たくさんの農作物を実らせ国を豊かにする、魔物や自然災害の被害から国を守るなど、神子の力には様々なものがある。
神子であるリーシャが国からいなくなれば、当然その恩恵もなくなる。
それがどういうことを意味するのか、レイマンは分かっているのだろうか。
「ハッ、何を言うかと思ったら! それなら問題ない! そうだろう、イリア?」
「はい」
レイマンの隣に立っている女性――イリアス・シルベリン公爵令嬢が笑みを浮かべた。
茶色の髪に紫の瞳をしている彼女は、庇護欲をかきたてるような非常に愛らしい容姿をしている。
しかし。
非の打ち所がない外見とは反対に、性格はすこぶる悪い。
イリアスとはこれまで何度か顔を合わせたこともあるが、その度に毎回罵ってきた。
それに私物を勝手に捨てられたり、『頬に蚊がとまっていた』という理由でおもいっきりビンタされたこともある。もちろん蚊はいなかった。
そんなイリアスは、レイマンに色目を使っていた。
リーシャはそのことを知っていたが、ずっと放置してきた。
好きでもない婚約者が他の女性と関係を持とうが、心底どうでもよかったからだ。
(イリアスの念願は叶ったのね。おめでとう。外見だけは良い者どうし、とってもお似合いじゃない。……けど、私がいなくても問題ないっていうのはどういうことかしら?)
「聞いて驚けリーシャ! 実は、イリアも神子だったんだよ!」
「………………はい?」
なっがーーーい間を置いてリーシャの口から出たのは、気の抜けたような声。
驚いていたのではない。レイマンの発言があまりにばかげていたものだから、呆れていた。
神子の力を持つ者は常にただ一人。
同じ時代に二人は現れないとされている。
つまり、リーシャと同じ時代にいるイリアスは神子にはなれない。
そもそもイリアスは聖女ですらない。
それどころか、まともに魔法すら使えないはず。
彼女が神子だなんてことは、どう考えてもありえない話だった。
「神子であるイリアがいればこの国は安泰なんだよ! 君はもうお払い箱という訳さ!」
なにかの間違いか、それかイリアスが嘘をついているのかのどちらかだろう。
でもレイマンは本気で信じているらしい。
同じ時代に神子は二人現れない――というのはその辺の子どもでも知っているような常識だ。

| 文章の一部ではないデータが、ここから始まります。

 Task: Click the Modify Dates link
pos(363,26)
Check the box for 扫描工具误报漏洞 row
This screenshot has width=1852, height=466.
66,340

レイマンのことは前々から頭が悪いと思っていたが、まさかここまでとは思わなかった。
「最後にもう一度だけ確認します……この国から出て行って本当によろしいのですね?」
「くどい! 早くここから消えてくれよ!」
善意で聞いてあげたのだが、レイマンはそれを一蹴した。
それならもう、知らない。
(この国の破滅を身をもって体験するといいわ)
さげすんだ笑みを浮かべるレイマンとイリアスに背を向け、リーシャは部屋を出ていった。